Journal of Psychopharmacology
May 16, 2023
Noah Chisamore, Kevork Danayan, Nelson B Rodrigues et al.
13 citations
Ketamine infusions led to clinically significant reductions in depression, anxiety, and suicidal thoughts in transitional age youth (ages 18–25) with treatment-resistant depression. In a retrospective analysis of 52 youth matched with a general adult sample (ages 30–60), both groups showed comparable improvements after four infusions over two weeks, with moderate effect sizes and no significant group differences. Adverse effects were mild and transient. The findings suggest ketamine is similarly effective and safe for younger adults as for older adults with treatment-resistant depression.

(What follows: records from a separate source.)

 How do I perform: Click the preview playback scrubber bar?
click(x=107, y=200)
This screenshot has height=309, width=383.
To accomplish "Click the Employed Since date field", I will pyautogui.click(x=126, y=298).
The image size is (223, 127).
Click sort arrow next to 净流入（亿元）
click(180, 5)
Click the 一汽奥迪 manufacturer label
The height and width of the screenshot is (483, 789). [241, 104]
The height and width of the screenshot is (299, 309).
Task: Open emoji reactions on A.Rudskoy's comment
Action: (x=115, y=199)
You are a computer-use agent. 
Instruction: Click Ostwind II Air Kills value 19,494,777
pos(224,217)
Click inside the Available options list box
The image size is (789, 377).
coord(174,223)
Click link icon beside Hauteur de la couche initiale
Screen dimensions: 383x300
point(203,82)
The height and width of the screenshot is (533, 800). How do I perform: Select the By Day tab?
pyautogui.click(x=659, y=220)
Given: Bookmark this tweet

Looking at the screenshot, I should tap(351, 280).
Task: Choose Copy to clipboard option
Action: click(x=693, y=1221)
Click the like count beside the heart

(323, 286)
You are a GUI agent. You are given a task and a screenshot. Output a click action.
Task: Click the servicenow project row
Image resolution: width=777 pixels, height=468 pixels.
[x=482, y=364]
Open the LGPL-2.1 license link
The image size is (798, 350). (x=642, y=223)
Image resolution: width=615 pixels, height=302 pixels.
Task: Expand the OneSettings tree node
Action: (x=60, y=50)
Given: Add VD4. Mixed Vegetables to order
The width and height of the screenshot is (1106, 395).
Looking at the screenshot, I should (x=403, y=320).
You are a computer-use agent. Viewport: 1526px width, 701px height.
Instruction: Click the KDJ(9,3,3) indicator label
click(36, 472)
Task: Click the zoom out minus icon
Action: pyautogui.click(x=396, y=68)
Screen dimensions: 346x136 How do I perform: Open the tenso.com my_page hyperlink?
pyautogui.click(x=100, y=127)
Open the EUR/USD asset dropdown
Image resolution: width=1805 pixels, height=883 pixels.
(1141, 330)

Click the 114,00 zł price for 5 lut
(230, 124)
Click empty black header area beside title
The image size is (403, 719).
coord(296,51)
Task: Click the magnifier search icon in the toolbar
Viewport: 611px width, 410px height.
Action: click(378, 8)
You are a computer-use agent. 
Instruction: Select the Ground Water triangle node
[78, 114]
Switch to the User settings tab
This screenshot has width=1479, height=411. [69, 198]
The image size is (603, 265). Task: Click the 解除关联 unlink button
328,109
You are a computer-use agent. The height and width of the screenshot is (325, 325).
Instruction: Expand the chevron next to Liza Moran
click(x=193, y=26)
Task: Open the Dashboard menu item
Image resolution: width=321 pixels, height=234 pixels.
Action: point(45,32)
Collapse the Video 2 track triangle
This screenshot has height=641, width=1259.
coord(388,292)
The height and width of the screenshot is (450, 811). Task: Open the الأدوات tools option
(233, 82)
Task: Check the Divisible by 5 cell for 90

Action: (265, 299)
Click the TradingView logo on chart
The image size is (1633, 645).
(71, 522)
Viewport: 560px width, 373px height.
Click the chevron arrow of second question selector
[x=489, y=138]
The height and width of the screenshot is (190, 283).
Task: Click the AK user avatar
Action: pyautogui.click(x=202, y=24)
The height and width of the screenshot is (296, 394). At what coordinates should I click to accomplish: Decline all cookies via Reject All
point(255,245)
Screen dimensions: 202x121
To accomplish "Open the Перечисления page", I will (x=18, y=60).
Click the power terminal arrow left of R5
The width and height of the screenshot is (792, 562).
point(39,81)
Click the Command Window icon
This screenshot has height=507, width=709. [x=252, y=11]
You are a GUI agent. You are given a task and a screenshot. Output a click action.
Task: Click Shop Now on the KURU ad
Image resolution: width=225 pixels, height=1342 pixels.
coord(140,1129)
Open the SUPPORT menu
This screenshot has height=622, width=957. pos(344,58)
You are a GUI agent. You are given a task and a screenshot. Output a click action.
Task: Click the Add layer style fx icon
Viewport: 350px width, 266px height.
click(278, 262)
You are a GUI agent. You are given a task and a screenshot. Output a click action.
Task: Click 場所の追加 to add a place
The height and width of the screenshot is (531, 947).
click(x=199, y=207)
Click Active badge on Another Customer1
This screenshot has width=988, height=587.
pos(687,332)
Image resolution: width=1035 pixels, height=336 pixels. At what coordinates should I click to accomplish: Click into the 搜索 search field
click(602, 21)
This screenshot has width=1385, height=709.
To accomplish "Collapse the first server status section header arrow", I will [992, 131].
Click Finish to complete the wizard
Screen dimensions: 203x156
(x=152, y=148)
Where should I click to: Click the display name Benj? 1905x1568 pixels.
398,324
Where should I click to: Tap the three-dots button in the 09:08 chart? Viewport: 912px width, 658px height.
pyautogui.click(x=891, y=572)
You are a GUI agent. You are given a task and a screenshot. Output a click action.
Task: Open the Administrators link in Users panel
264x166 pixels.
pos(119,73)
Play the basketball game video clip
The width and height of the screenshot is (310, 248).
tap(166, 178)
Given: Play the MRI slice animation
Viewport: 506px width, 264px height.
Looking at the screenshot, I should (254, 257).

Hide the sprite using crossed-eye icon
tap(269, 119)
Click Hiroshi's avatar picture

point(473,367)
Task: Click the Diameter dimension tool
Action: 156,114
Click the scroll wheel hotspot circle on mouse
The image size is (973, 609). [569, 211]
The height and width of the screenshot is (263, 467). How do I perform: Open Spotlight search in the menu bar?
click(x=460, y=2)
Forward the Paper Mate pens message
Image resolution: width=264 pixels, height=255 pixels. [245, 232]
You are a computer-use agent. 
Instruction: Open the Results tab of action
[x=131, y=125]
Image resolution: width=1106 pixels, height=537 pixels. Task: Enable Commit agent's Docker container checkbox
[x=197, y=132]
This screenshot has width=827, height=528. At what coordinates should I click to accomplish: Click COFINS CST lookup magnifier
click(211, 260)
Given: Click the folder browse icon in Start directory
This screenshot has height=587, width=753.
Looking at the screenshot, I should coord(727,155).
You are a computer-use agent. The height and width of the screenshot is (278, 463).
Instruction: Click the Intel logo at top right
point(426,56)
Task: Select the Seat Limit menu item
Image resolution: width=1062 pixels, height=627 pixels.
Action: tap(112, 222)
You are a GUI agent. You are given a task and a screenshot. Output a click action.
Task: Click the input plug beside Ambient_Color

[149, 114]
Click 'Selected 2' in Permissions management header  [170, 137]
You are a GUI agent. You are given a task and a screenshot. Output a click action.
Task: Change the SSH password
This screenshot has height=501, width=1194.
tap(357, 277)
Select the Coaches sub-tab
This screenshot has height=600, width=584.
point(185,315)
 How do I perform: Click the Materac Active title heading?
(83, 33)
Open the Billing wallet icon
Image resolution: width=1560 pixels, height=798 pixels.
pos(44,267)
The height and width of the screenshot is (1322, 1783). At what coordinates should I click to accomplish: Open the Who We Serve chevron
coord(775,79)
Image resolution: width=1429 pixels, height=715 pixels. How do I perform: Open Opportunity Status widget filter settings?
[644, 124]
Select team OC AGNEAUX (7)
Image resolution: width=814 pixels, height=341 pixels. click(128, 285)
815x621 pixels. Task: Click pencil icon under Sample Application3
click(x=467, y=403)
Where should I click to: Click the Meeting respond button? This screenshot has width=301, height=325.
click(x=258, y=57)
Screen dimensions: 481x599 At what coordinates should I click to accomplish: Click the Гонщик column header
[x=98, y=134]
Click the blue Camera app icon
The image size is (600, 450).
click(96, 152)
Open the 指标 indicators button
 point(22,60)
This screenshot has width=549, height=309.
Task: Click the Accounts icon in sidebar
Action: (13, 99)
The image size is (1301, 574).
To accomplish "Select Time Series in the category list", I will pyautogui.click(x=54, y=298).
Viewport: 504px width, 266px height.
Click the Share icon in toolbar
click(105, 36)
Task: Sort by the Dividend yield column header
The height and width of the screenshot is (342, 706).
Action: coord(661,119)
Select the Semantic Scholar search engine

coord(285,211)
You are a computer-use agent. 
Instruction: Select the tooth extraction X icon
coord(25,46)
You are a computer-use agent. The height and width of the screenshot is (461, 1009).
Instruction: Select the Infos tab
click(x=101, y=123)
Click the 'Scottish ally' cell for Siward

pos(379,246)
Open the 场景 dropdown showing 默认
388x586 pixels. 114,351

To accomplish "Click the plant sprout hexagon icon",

Journal of Affective Disorders
March 1, 2021
R. Mcintyre, Nelson B Rodrigues, Orly Lipsitz et al.
10 citations
The McIntyre and Rosenblat Rapid Response Scale (MARRRS) is a brief self-report measure of depression symptom severity that is sensitive to change with the rapid-acting antidepressant ketamine. In 64 adults with treatment-resistant depression receiving intravenous ketamine, the MARRRS showed high internal consistency and strong convergent validity with the established 16-Item Quick Inventory Depressive Symptoms Self-Report. The scale detected symptom changes across four infusions and loaded onto two factors: dysphoria and psychic anxiety. The findings suggest that outcome measures validated for rapid-acting treatments are needed to inform treatment progress and decisions.
Journal of Affective Disorders
December 29, 2020
Nelson B Rodrigues, R. Mcintyre, Orly Lipsitz et al.
A 6-item short form of the Clinician-Administered Dissociative States Scale (CADSS-6) strongly correlates with the full 23-item version in patients with treatment-resistant depression receiving IV ketamine. Using retrospective data from 260 patients split into two groups, the CADSS-6 was derived from items most sensitive to ketamine-induced dissociation. Correlations between the short and full scale ranged from 0.91 to 0.95 across four infusions. The CADSS-6 offers a brief clinical assessment for dissociation, though it remains unvalidated in this population and requires prospective validation.